A una settimana dal rinvio a giudizio per Daniela Santanchè, da Gedda, prima di salire a bordo della nave scuola Amerigo Vespucci, la premier Giorgia Meloni rompe il silenzio e dice la sua su quello che sarà, o dovrebbe essere, il futuro prossimo della ministra del Turismo. Per prima cosa Meloni sgombra il campo dalle troppe ricostruzioni lette: «Non c’è nessun braccio di ferro, non c’è preoccupazione, non c’è un imbarazzo che addirittura mi porterebbe a non presentarmi in Cdm, a spostare la data della mia visita in Arabia saudita per non incontrare il ministro Santanchè. C’è una riflessione che deve tenere conto del quadro generale, in un clima assolutamente sereno. Io non credo che un semplice rinvio a giudizio sia esso stesso motivo di dimissione.

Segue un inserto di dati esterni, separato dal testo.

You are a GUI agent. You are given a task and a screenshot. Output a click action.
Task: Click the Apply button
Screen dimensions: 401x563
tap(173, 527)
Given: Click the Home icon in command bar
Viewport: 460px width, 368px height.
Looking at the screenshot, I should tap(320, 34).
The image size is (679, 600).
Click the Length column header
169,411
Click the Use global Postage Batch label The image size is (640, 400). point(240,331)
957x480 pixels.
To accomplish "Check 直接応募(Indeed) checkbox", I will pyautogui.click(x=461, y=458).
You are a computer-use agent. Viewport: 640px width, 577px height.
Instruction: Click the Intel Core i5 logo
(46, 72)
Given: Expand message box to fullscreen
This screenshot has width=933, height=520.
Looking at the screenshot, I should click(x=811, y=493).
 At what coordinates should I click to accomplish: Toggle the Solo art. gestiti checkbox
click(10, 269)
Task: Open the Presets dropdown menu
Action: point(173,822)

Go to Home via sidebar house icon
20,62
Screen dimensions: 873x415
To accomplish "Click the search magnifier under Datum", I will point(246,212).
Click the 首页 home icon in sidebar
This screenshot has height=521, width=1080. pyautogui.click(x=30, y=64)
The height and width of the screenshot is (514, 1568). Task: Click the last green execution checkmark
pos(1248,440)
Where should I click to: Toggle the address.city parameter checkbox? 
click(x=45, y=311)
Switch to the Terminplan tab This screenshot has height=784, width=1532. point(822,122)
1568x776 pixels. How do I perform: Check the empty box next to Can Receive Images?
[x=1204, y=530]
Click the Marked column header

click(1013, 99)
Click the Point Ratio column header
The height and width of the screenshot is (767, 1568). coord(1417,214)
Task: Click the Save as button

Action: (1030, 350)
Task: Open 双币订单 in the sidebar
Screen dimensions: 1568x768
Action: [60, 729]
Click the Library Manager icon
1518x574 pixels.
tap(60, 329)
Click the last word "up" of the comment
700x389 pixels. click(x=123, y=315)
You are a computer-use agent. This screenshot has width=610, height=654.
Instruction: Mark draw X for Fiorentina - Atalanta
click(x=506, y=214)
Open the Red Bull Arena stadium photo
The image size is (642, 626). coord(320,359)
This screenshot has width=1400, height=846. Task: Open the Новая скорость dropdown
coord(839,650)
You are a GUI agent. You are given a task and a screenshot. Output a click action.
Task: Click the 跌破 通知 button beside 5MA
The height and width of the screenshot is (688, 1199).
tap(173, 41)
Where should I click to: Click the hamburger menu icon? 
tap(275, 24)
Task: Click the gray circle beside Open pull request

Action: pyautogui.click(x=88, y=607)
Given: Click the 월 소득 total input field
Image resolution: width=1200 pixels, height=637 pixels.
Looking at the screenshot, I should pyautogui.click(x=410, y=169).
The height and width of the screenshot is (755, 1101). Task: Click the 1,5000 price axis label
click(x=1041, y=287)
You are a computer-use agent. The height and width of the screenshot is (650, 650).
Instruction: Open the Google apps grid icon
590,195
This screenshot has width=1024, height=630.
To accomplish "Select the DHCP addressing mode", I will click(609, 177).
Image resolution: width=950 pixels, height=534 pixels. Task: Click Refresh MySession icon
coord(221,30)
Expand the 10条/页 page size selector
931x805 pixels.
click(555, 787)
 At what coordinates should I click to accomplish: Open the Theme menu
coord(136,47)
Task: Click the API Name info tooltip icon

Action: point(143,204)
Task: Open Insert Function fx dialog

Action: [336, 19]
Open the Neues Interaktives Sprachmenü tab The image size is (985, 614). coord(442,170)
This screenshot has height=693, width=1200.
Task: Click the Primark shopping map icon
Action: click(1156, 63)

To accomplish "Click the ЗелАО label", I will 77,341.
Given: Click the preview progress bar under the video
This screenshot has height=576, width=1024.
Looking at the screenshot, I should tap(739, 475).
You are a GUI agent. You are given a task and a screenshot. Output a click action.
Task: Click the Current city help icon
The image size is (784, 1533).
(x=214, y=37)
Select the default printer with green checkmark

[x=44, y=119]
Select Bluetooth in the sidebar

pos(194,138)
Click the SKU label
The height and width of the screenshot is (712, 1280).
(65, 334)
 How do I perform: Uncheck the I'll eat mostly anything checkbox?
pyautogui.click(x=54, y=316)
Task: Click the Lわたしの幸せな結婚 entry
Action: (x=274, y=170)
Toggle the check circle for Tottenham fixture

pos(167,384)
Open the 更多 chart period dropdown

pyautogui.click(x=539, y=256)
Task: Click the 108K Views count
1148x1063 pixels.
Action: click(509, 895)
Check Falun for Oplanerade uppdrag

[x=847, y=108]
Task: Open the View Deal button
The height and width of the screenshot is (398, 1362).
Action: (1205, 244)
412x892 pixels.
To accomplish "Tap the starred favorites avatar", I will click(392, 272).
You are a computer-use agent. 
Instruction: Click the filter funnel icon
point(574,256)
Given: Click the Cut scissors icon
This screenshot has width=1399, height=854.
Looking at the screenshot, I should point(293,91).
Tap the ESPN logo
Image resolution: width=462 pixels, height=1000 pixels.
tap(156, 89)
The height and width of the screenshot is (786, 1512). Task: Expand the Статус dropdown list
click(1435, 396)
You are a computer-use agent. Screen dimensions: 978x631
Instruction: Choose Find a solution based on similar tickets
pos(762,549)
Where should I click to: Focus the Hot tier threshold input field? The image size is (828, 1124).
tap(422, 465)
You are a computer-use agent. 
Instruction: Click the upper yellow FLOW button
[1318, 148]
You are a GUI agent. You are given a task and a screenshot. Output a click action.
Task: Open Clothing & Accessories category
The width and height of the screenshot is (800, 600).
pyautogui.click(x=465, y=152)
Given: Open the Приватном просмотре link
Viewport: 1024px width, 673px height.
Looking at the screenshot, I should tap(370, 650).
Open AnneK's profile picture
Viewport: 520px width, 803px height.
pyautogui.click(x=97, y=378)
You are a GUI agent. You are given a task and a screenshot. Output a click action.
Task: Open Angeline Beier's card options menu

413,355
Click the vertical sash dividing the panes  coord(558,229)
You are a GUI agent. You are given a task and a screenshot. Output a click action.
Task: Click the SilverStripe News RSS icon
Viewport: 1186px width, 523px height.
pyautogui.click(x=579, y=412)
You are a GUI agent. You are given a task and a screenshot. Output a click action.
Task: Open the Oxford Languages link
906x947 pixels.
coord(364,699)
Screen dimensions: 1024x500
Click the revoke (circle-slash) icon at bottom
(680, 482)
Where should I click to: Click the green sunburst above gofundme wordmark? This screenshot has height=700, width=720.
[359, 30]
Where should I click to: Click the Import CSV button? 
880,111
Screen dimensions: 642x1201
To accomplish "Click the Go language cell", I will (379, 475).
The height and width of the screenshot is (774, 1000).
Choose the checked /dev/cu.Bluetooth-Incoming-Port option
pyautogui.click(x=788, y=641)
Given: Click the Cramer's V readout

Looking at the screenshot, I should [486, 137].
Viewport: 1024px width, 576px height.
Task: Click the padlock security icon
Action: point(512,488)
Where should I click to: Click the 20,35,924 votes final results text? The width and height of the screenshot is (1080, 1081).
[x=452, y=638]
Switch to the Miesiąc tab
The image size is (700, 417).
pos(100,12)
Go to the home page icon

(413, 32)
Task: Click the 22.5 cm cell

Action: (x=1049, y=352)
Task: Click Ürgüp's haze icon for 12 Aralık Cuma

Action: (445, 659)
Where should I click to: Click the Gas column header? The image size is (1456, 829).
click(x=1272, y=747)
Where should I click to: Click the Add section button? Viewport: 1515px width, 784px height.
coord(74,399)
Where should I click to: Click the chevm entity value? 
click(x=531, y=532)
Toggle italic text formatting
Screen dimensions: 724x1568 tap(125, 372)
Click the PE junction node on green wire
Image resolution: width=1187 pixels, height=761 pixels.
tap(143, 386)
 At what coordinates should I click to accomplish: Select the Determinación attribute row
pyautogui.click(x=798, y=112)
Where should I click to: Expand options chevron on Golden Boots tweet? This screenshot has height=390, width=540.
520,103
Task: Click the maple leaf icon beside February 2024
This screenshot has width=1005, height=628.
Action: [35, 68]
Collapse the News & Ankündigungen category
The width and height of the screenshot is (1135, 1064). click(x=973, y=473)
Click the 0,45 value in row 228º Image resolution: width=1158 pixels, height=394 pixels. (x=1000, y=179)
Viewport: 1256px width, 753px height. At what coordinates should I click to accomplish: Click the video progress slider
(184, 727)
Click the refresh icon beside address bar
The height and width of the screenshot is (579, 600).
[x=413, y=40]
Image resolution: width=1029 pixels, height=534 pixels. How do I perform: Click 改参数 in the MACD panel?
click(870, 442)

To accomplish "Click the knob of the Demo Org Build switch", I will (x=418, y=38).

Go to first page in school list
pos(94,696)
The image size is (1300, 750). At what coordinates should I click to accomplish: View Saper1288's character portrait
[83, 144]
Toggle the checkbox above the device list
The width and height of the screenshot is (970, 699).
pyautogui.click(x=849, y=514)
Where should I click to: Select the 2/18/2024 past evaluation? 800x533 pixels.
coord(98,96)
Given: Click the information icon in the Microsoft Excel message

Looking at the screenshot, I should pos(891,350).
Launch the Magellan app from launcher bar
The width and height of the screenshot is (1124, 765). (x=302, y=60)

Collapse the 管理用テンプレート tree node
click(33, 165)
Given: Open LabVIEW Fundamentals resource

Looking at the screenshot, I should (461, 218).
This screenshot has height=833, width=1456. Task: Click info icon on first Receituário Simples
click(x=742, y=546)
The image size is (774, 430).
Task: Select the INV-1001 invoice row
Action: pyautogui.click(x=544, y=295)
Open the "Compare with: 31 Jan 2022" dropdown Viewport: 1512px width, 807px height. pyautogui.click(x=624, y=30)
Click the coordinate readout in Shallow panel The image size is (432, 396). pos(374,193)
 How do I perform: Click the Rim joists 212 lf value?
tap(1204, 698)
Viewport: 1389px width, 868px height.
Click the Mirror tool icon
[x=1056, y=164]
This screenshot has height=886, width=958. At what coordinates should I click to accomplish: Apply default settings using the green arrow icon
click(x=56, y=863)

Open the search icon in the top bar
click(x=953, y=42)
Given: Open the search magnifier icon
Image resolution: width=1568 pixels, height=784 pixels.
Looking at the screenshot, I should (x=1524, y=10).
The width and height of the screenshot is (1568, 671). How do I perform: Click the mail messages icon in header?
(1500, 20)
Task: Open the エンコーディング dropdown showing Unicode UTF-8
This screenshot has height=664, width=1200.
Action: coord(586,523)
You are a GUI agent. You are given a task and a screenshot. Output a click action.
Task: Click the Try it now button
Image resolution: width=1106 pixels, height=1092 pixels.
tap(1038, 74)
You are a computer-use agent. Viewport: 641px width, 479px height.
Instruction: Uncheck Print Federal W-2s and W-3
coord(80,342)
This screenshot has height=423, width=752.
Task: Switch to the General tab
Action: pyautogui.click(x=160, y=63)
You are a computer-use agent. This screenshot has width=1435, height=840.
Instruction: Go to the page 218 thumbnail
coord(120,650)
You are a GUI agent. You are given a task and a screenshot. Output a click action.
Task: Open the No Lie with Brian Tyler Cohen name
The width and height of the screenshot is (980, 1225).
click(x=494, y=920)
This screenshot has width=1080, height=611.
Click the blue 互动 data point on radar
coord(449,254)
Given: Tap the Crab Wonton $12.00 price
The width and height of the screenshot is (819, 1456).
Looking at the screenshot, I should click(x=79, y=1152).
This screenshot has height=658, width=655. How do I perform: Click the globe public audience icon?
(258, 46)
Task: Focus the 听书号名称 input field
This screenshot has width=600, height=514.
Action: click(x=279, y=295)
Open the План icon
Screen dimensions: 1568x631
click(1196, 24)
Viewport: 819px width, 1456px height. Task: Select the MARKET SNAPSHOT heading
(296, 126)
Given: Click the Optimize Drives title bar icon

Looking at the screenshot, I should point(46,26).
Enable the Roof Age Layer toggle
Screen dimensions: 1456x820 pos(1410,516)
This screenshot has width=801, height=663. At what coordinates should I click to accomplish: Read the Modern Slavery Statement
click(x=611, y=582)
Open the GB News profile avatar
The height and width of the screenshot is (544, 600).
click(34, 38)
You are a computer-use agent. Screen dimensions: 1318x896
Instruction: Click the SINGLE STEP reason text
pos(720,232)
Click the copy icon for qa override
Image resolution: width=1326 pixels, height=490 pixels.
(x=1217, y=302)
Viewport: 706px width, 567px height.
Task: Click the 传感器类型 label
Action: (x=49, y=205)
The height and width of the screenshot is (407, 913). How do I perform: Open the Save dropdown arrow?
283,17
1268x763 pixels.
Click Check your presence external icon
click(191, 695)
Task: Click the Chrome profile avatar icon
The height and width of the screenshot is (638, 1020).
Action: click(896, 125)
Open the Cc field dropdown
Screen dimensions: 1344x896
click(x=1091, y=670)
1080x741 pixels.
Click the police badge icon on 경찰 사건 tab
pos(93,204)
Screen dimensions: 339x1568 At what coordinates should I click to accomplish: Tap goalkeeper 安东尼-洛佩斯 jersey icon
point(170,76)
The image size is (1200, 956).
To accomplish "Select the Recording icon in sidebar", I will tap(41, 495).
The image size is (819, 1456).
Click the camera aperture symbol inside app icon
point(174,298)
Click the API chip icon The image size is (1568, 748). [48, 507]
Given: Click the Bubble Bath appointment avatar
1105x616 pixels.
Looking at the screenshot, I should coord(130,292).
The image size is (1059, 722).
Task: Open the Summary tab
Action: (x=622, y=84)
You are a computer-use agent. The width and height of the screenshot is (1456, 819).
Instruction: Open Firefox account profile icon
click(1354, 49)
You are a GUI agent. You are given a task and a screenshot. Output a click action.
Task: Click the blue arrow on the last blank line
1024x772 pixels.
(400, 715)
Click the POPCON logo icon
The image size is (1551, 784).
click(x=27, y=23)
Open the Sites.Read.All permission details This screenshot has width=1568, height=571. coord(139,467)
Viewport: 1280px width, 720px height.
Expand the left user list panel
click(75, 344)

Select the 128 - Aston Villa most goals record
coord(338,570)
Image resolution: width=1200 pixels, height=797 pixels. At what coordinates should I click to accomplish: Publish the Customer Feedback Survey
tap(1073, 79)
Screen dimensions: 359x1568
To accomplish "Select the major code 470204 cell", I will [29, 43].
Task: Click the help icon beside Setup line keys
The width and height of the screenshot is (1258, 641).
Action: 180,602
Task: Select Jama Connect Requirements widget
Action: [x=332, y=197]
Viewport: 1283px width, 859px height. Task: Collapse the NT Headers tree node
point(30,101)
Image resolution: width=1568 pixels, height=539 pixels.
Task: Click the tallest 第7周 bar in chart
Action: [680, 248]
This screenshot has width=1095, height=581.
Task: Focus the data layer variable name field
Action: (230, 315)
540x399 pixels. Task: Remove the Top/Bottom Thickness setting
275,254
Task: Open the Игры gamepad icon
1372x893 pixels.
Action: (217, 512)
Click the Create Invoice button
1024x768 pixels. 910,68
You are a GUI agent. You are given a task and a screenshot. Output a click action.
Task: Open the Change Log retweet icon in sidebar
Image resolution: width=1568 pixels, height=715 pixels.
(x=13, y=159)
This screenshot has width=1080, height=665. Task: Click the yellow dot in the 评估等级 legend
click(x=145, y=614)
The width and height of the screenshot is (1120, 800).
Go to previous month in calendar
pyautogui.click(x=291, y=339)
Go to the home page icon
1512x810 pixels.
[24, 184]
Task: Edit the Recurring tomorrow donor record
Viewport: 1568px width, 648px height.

Penso anche che il ministro Santanchè stia lavorando ottimamente», esordisce.
Le idee confuse
La vicenda, però, non è chiusa ed è la stessa leader di FdI ad ammettere che una riflessione è in corso e che lei per prima non ha «le idee chiare» sul da farsi. «La valutazione che va fatta», spiega è quanto il rinvio a giudizio, il processo e tutto quello che ne seguirà «possa impattare sul lavoro di ministro» di Santanchè. «È questa la valutazione che va fatta con il ministro Santanchè e che anzi forse deve fare soprattutto lei ed è quello su cui io attualmente non ho le idee chiare» è la sottolineatura di Meloni che dice di voler incontrare la titolare del Turismo nei prossimi giorni e di non averlo fatto perché «non era una priorità rispetto alle cose delle quali mi sto occupando». «Sicuramente parlerò con Daniela», dice allora, prima di passare ad altro, non dimenticando, però, di replicare a suo modo al “can-can” delle opposizioni: «Essere garantisti con la sinistra e giustizialisti con la destra anche no – attacca – Io ho Giuseppe Conte che mi dice che devo far dimettere un ministro che non è mai stato condannato quando ha un vicepresidente del partito condannato in via definitiva, ho Elly Schlein che invoca le dimissioni di Santanchè ma non chiede quelle del vicepresidente della provincia di Salerno agli arresti domiciliari per corruzione. Ecco, diciamo che le lezioni da questi pulpiti anche no…», taglia corto. Meloni utilizza l’incontro con i giornalisti a Gedda anche per rispondere sul caso Almasri. Da giorni le opposizioni chiedono la sua presenza in Parlamento per spiegare la sua scarcerazione e il ritorno a casa, su volo di Stato, del generale libico accusato di crimini di guerra e contro l’umanità. «Non parliamo di un trafficante di uomini», dice chiaro fin da subito, ribadendo che la sua liberazione «non è stata una scelta del Governo» ma una disposizione della Corte di Appello di Roma.